Le film est scindé en deux parties, qualitativement inégales.
La première, contant l'histoire de Siegfried, est bonne, sans être un chef-d'œuvre.
Il est aisé de comprendre ce qui lie Siegfried à Achille : plus grand guerrier de son temps, invulnérable en tout point sauf un.
La seconde, La vengeance de Kriemhild, est nettement meilleure.
Kriemhild fait toujours penser à Achille – moins trivialement, peut-être – mais en un autre aspect : elle a la même colère que lui. À la mort de Patrocle, le Péléide se mue en l'incarnation de la haine ; il massacrera quiconque sera sur son chemin vers Hector, ne pensant qu'à une chose : venger son ami.
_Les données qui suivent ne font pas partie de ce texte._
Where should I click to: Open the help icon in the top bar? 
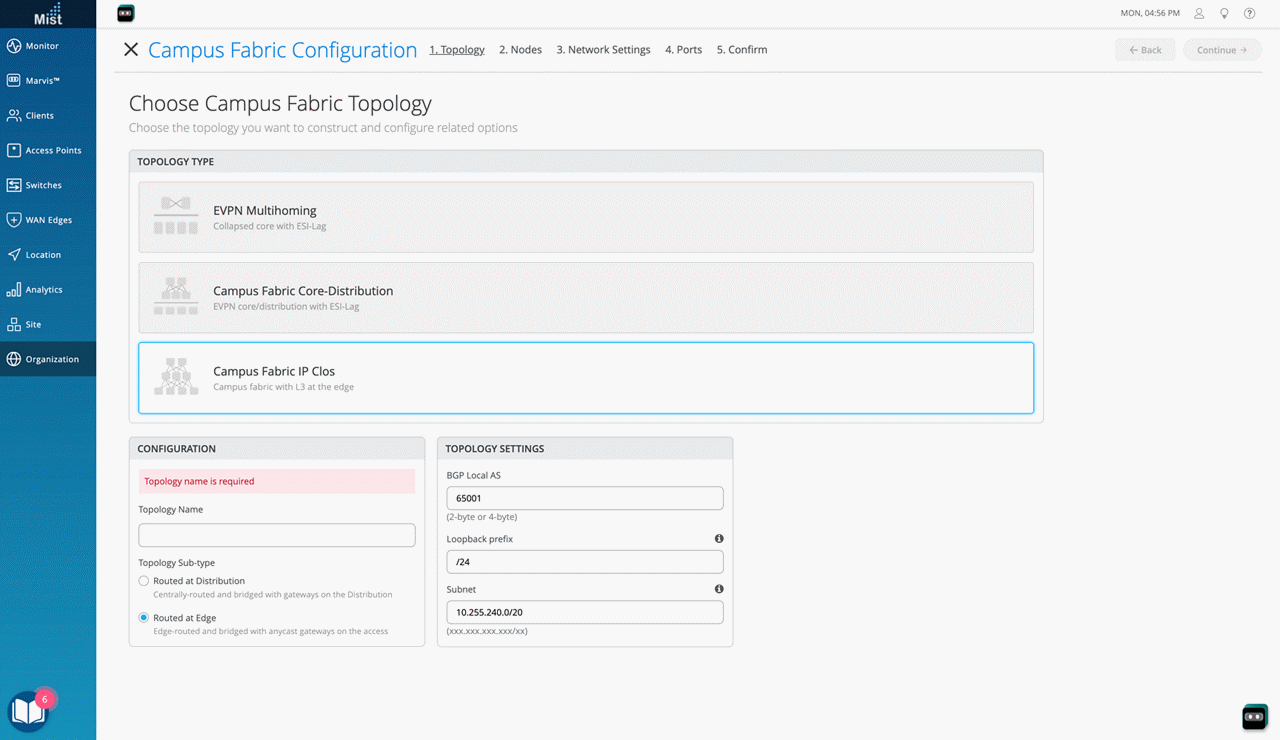pos(1249,13)
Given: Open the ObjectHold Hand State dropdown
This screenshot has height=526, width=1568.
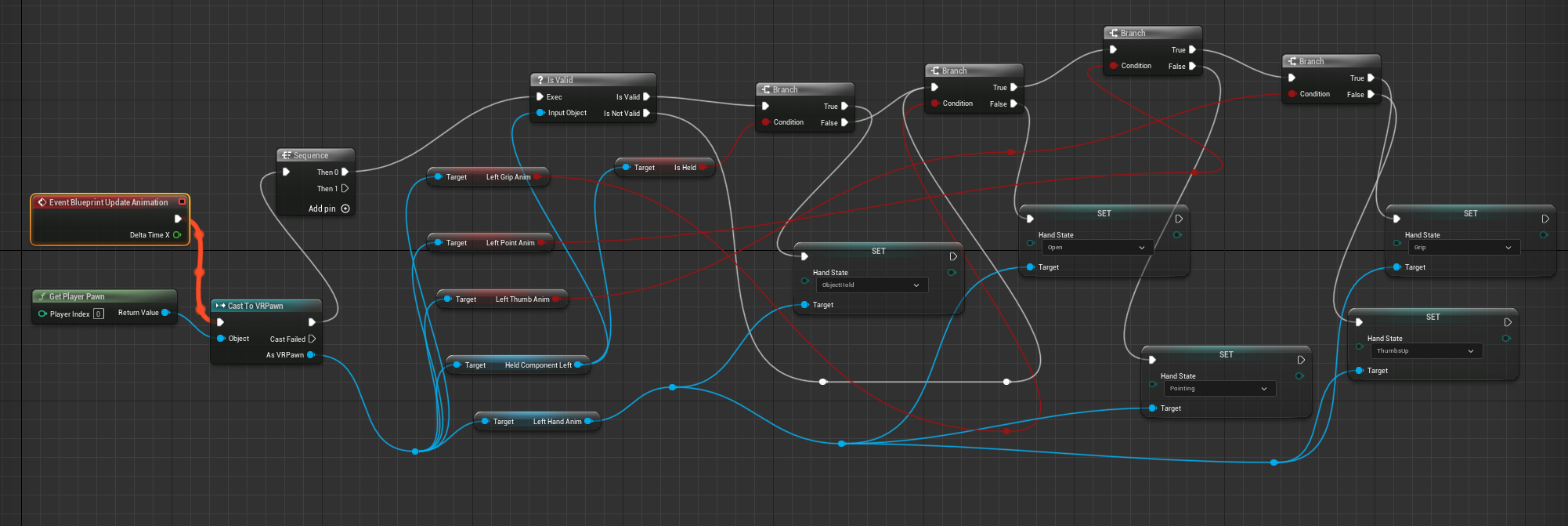Looking at the screenshot, I should click(872, 285).
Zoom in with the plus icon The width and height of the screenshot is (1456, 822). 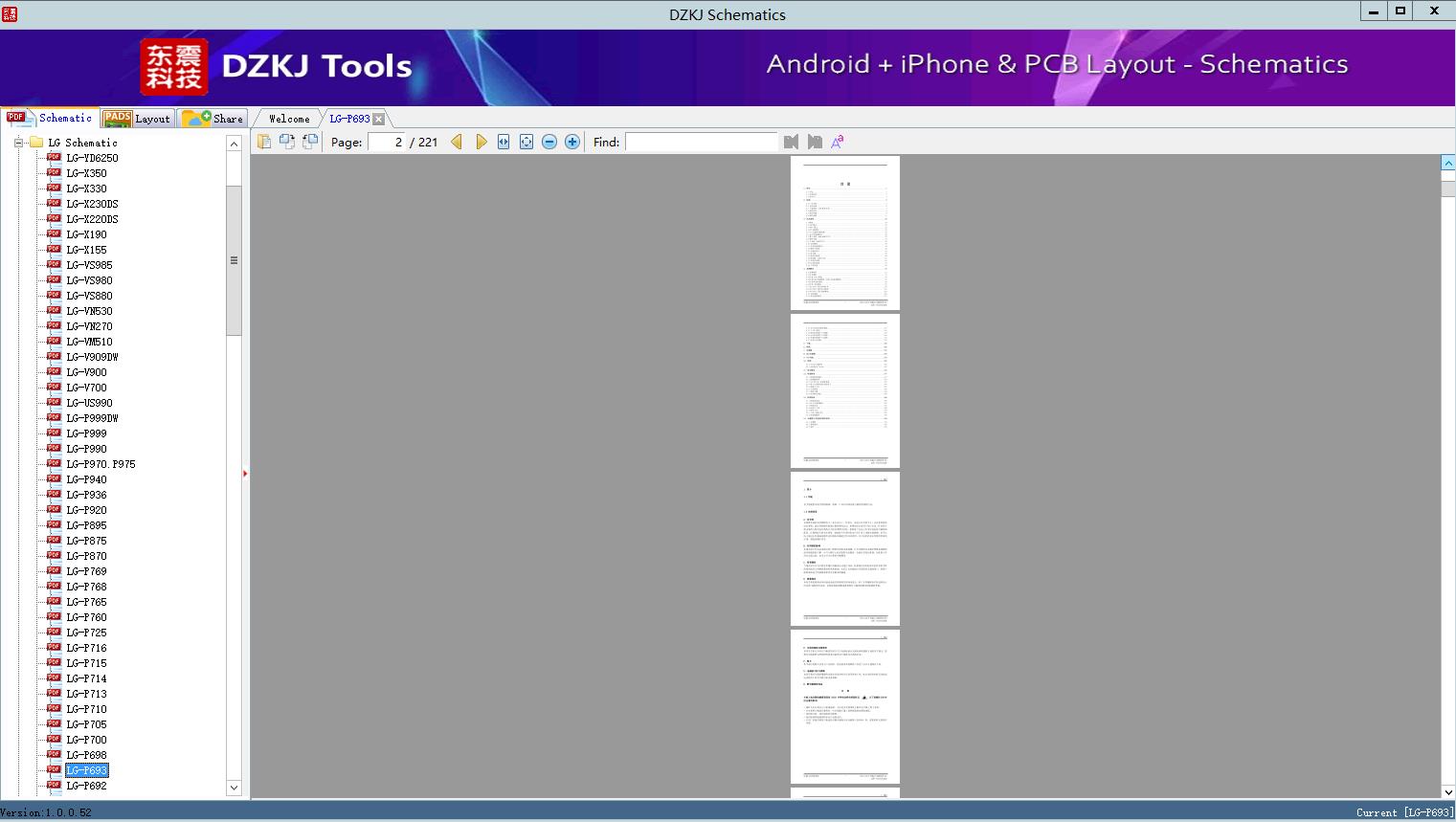point(572,142)
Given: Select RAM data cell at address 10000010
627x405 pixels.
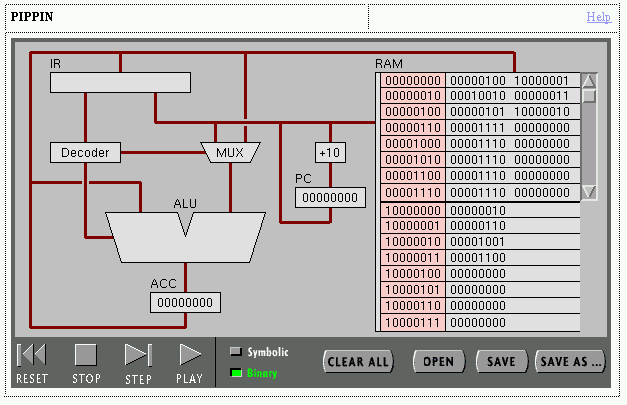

L'histoire de Kriemhild est similaire : c'est celle d'une femme suintant la haine par amour « Je n'ai jamais autant aimé qu'actuellement » dit-elle (en substance, de mémoire) dans un des intertitres finaux, prête à réduire le Monde à feu et à sang s'il est sur le chemin de sa vengeance.
Outre le mythe et les passions, le film arrive aussi à briller par ses visuels. Les deux parties ont droit à de beaux plans, costumes et décors. Les plans sur Kriemhild, à la fin de l'œuvre le sont particulièrement, notamment aidés par son superbe costume.